According to Census 2000, about 20% of the U.S. population, or 56.3 million people, is under 13 years old. That's a lot of potential customers. And 8- to 12-year-old kids, also known as "tweens," influence or are directly responsible for $335 billion in spending annually, with 30%-40% of that going towards food and beverage, according to the 1999 Nickelodeon/Yankelovich Youth Monitor Survey.

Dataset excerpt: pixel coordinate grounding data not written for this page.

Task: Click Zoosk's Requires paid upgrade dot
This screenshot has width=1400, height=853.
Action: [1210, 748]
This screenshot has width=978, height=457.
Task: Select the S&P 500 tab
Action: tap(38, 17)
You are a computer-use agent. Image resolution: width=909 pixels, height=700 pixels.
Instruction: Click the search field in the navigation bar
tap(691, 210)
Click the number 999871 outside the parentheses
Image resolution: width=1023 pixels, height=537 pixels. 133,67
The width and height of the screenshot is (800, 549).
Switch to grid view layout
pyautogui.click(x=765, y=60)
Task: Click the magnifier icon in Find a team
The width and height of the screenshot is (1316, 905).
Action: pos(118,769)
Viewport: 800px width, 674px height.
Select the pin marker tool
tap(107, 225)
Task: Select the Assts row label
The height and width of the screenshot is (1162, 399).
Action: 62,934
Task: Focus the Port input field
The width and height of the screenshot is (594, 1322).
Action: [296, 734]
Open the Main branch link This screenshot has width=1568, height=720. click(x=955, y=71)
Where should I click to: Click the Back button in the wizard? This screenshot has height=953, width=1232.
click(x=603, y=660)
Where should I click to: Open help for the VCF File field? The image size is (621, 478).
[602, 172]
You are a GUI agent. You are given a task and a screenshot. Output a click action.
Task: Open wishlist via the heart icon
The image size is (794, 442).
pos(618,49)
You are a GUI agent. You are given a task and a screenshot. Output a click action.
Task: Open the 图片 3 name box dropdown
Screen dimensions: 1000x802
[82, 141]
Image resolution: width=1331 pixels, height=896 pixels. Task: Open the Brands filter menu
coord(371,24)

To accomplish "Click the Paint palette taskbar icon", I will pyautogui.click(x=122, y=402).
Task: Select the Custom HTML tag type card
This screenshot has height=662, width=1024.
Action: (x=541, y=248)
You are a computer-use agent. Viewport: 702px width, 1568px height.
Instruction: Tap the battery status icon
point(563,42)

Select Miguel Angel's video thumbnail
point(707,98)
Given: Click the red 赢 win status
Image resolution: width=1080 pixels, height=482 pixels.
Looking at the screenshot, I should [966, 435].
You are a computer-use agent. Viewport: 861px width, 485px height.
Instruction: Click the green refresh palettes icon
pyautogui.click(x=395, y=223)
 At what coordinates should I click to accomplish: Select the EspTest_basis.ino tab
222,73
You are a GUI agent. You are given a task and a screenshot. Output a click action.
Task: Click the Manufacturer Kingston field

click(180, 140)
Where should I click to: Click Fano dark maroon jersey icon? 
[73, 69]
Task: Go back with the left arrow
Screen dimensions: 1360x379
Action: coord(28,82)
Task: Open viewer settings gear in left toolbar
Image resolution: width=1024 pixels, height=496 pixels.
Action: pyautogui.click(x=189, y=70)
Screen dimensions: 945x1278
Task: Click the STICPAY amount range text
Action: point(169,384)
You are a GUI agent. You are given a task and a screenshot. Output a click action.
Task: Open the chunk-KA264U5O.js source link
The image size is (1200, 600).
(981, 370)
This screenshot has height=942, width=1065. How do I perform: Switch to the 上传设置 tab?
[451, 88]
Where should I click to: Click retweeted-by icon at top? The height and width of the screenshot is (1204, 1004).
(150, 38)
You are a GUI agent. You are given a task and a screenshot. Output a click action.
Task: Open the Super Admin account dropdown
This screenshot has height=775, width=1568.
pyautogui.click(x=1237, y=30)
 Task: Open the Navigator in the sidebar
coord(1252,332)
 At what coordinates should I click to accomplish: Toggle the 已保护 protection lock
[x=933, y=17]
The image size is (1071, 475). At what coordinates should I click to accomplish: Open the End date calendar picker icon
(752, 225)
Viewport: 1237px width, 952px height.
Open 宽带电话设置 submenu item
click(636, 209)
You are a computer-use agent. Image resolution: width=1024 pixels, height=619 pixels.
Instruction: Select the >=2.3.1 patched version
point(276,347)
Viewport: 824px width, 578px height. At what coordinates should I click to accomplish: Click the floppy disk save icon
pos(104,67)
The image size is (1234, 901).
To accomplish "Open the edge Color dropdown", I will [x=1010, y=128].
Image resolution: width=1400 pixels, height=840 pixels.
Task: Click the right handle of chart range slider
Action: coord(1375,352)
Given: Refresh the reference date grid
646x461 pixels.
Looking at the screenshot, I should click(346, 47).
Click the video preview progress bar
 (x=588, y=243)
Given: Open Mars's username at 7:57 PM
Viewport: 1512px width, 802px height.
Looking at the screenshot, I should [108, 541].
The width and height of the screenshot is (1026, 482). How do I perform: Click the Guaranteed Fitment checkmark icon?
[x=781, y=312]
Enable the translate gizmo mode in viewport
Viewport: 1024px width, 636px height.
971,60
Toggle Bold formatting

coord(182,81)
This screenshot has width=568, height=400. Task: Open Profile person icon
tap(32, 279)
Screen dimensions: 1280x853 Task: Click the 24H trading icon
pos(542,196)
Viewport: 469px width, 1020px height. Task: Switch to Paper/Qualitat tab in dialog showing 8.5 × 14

Marketers of salty and sweet snacks, breakfast cereals and beverages have traditionally been successful with appealing to kids through formulation, packaging and graphics. With other food categories, the kid-focused trend really took off a few years ago with the debut of yogurt in tubes and ketchup in colors. Now grocery stores carry kids' products such as pizza-flavored salad dressing and squeezable peanut butter tubes. (See accompanying Take Note article)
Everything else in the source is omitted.